1. They are defined for current type.
2. They are defined for the root type in the current file.
You can access the properties of any object by setting its [id property](#the-id-property),
or make sure the property you are accessing is from the current object using `this`.
The `parent` property is also defined for all objects, but may not always point to what it
looks like it should. Use the `id` property if `parent` does not do what you want.
In general, you should only access properties of the *current* object without an id. For
all other objects, you should refer to them by id when accessing properties.
```qml
@@QtQuick.Item {
property string rootDefinition
@@QtQuick.Item {
id: mid
property string midDefinition
@@QtQuick.Text {
property string innerDefinition
// legal - innerDefinition is defined on the current object
text: innerDefinition
// legal - innerDefinition is accessed via `this` to refer to the current object
text: this.innerDefinition
// legal - width is defined for Text
text: width
// legal - rootDefinition is defined on the root object
text: rootDefinition
// illegal - midDefinition is not defined on the root or current object
text: midDefinition
// legal - midDefinition is accessed via `mid`'s id.
text: mid.midDefinition
// legal - midDefinition is accessed via `parent`
text: parent.midDefinition
}
}
}
```
See also: [Qt Documentation: Scope and Naming Resolution](https://doc.qt.io/qt-6/qtqml-documents-scope.html)
#### Functions
Functions in QML can be declared everywhere [properties](#properties),
and follow the same [scoping rules](#property-access-scopes).
Function definition syntax:
```qml
function <name>(<paramname>[: <type>][, ...])[: returntype] {
// multiline expression (note that `return` is required)
}
```
Functions can be invoked in expressions.

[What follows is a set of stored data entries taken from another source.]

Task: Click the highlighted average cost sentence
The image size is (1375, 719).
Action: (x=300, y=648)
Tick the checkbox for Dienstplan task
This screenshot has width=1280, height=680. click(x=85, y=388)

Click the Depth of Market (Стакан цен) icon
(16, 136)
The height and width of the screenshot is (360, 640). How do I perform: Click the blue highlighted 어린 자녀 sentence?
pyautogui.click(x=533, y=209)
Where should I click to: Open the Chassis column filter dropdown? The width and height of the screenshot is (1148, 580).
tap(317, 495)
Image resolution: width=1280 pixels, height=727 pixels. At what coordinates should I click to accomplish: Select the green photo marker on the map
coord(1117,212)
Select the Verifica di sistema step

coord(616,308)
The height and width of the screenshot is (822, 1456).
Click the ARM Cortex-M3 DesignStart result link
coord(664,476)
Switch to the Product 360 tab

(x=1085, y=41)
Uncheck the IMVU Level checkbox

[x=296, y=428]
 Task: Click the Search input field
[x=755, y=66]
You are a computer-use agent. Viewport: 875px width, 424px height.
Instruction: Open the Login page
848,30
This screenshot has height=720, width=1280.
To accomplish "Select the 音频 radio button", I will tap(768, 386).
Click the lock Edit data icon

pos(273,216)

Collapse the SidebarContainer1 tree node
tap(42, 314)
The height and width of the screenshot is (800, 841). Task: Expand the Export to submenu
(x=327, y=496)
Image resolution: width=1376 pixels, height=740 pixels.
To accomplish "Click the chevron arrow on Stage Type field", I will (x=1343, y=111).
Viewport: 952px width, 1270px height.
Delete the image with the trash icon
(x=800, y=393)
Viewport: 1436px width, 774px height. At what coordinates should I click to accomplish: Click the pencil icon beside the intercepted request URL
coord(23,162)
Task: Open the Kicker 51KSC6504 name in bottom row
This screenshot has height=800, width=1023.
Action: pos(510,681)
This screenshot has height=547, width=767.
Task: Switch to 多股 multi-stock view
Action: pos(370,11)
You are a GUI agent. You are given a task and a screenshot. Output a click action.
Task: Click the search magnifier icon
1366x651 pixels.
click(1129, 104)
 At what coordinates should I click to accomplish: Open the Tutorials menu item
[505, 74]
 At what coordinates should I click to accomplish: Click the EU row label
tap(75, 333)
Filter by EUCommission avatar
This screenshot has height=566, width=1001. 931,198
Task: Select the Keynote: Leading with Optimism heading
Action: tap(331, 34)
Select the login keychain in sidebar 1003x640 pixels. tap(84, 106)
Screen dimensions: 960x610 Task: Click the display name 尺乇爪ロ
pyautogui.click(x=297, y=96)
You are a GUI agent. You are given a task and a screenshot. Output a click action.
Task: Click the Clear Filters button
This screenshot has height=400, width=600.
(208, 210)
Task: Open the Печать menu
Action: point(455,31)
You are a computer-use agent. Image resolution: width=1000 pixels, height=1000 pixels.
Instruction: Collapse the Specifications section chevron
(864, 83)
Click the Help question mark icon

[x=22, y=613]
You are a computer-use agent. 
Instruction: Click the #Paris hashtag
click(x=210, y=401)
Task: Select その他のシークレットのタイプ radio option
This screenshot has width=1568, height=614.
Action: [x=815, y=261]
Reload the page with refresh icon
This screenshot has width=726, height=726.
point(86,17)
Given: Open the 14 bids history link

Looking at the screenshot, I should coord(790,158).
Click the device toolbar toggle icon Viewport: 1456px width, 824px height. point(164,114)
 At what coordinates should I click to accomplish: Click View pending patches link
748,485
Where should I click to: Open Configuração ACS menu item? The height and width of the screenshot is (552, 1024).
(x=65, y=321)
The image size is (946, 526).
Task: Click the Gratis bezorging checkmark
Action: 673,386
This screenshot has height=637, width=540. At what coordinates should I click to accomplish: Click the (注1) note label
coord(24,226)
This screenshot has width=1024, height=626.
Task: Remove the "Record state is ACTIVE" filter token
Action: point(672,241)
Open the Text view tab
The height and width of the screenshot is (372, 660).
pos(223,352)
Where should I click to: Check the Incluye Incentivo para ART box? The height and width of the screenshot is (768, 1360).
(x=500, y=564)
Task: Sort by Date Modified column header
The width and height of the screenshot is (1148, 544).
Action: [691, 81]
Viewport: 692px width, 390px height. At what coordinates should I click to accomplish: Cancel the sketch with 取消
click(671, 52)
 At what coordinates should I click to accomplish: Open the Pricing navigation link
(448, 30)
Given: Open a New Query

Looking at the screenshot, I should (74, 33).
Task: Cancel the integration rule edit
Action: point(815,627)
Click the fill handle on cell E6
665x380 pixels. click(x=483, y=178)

Expression reactivity carries through
functions, meaning if one of the properties a function depends on is re-evaluated,
every expression depending on the function is also re-evaluated.
```qml
@@QtQuick.Layouts.ColumnLayout {
property int clicks: 0
function makeClicksLabel(): string {
return "the button has been clicked " + clicks + " times!";
}
@@QtQuick.Controls.Button {
text: "click me"
onClicked: clicks += 1
}
@@QtQuick.Text {
text: makeClicksLabel()
}
}
```
In this example, every time the button is clicked, the label's count increases
by one as the value of `clicks` is changed, triggering a re-evaluation of `text` through
`makeClicksLabel`.
##### Lambdas
Functions can also be values, and you can assign them to properties or pass them to
other functions (callbacks). There is a shorter way to write these functions, known
as lambdas.
Lambda syntax:
```qml
<params> => <expression>
// params can take the following forms:
() => ... // 0 parameters
<name> => ... // 1 parameter
(<name>[, ...]) => ... // 1+ parameters
// the expression can be either a single or multiline expression.
... => <result>
... => {
return <result>;
}
```
Assigning functions to properties:
```qml
@@QtQuick.Item {
// using functions
function dub(number: int): int { return number * 2; }
property var operation: dub
// using lambdas
property var operation: number => number * 2
}
```
An overcomplicated click counter using a lambda callback:
```qml
@@QtQuick.Layouts.ColumnLayout {
property int clicks: 0
function incrementAndCall(callback) {
clicks += 1;
callback(clicks);
}
@@QtQuick.Controls.Button {
text: "click me"
onClicked: incrementAndCall(clicks => {
label.text = `the button was clicked ${clicks} time(s)!`;
})
}
@@QtQuick.Text {
id: label
text: "the button has not been clicked"
}
}
```
#### Signals
A signal is basically an event emitter you can connect to and receive updates from.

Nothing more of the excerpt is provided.